Cool. Now let's select some specific values from single rows:

In [23]:
# Zinnia kisses
# Note the format: DataFrame.loc[('outer_index', 'inner_index'), 'column']

pups_hier.loc[('Yes', 'Zinnia'), 'kisses']

13

In [24]:
# Greta hugs

pups_hier.loc[('No', 'Greta'), 'hugs']

8

Think you've got it? Go!

In [None]:
# Rascal tricks



In [132]:
# Coco hugs



In [None]:
# Zinnia tricks



Let's get multiple, but not all, values from single rows. We'll do the first one together, then you go:

In [25]:
# Zinnia hugs and kisses
# Note the same overall format as before: DataFrame.loc[rows, columns]
# ...just with parentheses to group row info and column info.
# Note the specific format: DataFrame.loc[('outer_index', 'inner_index'), ('column', 'other_column')]

pups_hier.loc[('Yes', 'Zinnia'), ('hugs', 'kisses')]

hugs      10
kisses    13
Name: (Yes, Zinnia), dtype: int64

In [None]:
# Rascal hugs and tricks



In [None]:
# Coco kisses and tricks



In [None]:
# Benji hugs and kisses



Cool. Now let's do two whole rows at a time from the same outer index:

In [26]:
# Zinnia and Rascal
# Note the format: DataFrame.loc[('outer_index', ['inner_index', 'other_inner_index']), 'column']
# Here, we have to specify the columns to ensure the commas will be correctly interpreted.

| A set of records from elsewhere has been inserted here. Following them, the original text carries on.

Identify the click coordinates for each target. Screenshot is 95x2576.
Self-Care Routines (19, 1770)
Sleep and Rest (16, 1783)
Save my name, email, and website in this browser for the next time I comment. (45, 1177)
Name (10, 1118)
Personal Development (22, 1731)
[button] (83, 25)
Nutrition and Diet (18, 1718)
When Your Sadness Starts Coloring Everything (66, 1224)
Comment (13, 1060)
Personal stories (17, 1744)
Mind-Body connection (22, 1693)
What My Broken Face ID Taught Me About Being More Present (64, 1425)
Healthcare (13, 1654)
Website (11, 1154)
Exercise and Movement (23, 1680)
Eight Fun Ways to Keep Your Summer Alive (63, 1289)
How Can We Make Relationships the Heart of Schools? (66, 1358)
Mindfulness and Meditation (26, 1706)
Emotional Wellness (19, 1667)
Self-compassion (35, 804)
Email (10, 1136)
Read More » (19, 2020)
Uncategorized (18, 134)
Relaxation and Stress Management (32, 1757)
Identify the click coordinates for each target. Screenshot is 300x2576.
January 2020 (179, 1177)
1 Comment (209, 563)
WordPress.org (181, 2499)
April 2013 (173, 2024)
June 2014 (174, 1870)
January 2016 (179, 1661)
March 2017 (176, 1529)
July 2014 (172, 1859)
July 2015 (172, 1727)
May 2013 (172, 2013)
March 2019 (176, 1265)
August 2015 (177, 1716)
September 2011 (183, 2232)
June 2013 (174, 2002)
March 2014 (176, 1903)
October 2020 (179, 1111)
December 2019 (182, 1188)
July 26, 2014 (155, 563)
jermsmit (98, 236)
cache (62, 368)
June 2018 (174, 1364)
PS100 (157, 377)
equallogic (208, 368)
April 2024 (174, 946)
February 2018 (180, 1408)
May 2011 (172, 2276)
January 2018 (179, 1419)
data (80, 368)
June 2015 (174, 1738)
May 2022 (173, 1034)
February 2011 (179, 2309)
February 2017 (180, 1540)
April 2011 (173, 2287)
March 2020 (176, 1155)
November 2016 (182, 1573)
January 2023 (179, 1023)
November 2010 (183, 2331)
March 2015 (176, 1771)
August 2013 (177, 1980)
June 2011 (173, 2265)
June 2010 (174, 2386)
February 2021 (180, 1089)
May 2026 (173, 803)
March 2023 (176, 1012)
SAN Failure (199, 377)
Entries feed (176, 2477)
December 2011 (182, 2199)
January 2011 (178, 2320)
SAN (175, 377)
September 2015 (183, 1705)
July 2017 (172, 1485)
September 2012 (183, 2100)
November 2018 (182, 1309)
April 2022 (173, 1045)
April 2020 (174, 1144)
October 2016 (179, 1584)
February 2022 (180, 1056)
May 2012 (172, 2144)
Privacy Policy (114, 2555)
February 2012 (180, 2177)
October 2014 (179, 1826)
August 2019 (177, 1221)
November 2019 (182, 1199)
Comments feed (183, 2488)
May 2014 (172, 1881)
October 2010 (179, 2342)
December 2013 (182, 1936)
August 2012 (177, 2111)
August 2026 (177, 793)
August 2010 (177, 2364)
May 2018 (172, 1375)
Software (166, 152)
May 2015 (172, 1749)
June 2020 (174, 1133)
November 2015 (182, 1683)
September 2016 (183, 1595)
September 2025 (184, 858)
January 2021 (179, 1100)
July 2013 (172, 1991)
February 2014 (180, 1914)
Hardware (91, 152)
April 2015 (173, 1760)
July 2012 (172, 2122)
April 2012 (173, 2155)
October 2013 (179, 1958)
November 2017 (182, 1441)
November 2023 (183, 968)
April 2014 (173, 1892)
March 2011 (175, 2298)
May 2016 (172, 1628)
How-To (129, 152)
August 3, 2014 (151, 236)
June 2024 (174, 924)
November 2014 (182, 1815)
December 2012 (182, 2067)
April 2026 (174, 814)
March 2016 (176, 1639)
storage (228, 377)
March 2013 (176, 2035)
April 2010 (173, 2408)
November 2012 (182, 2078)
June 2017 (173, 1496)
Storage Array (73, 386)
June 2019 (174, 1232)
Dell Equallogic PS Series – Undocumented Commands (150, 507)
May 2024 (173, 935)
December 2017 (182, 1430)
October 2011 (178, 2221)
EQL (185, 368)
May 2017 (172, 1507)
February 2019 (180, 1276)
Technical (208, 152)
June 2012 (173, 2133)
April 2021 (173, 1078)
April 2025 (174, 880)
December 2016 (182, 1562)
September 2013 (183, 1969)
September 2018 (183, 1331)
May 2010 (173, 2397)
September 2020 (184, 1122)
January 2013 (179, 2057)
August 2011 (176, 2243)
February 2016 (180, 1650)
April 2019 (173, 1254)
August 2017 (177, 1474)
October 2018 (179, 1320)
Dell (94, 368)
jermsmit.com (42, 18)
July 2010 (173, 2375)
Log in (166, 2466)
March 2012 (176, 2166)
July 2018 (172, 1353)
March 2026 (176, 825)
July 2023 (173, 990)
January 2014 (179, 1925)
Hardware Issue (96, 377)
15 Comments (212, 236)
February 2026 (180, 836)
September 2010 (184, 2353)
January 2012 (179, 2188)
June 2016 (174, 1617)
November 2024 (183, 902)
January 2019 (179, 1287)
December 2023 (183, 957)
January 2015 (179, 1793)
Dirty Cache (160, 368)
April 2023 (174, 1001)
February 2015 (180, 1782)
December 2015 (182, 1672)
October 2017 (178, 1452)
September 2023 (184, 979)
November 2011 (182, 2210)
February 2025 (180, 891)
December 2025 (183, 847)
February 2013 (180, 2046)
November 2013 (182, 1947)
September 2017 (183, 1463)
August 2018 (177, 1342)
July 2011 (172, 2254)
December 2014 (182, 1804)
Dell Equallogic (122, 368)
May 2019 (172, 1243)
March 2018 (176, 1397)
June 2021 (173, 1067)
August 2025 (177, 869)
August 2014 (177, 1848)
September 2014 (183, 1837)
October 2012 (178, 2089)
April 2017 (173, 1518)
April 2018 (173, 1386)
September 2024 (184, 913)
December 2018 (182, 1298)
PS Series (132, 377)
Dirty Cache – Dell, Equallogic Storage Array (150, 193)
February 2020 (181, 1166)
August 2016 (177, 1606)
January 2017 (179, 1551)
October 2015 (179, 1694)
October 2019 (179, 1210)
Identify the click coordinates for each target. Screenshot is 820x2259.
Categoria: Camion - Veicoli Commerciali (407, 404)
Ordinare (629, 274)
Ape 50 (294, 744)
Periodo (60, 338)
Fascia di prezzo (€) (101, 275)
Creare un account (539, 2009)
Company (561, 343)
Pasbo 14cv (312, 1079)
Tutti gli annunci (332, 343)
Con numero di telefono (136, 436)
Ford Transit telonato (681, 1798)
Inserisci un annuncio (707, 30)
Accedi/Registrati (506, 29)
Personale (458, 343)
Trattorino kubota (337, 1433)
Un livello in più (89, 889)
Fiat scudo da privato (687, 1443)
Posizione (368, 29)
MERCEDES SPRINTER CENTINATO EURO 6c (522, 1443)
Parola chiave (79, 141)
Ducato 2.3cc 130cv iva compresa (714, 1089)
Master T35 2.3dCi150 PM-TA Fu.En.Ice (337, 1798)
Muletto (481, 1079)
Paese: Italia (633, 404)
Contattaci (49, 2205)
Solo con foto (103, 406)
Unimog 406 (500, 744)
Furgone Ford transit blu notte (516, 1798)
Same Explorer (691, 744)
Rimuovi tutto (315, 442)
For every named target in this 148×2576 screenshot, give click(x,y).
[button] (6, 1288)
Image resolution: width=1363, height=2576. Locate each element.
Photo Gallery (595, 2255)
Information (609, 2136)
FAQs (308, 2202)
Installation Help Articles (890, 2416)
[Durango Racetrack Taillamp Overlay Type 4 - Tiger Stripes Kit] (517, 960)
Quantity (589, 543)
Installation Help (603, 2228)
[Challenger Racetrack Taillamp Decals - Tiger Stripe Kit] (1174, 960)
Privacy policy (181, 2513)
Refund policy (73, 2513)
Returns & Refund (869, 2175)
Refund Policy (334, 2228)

pups_hier.loc[('Yes', ['Zinnia','Rascal']), :]

Unnamed: 0_level_0,Unnamed: 1_level_0,hugs,kisses,barks,tricks
trickster,name,Unnamed: 2_level_1,Unnamed: 3_level_1,Unnamed: 4_level_1,Unnamed: 5_level_1
Yes,Zinnia,10,13,5,9
Yes,Rascal,5,7,21,1


Follow this convention and do some on your own:

In [None]:
# Zinnia and Coco



In [None]:
# Greta and Benji



Now let's yoink full rows from different outer indexes:

In [27]:
# Zinnia and Benji

pups_hier.loc[[('Yes', 'Zinnia'), ('No','Benji')]]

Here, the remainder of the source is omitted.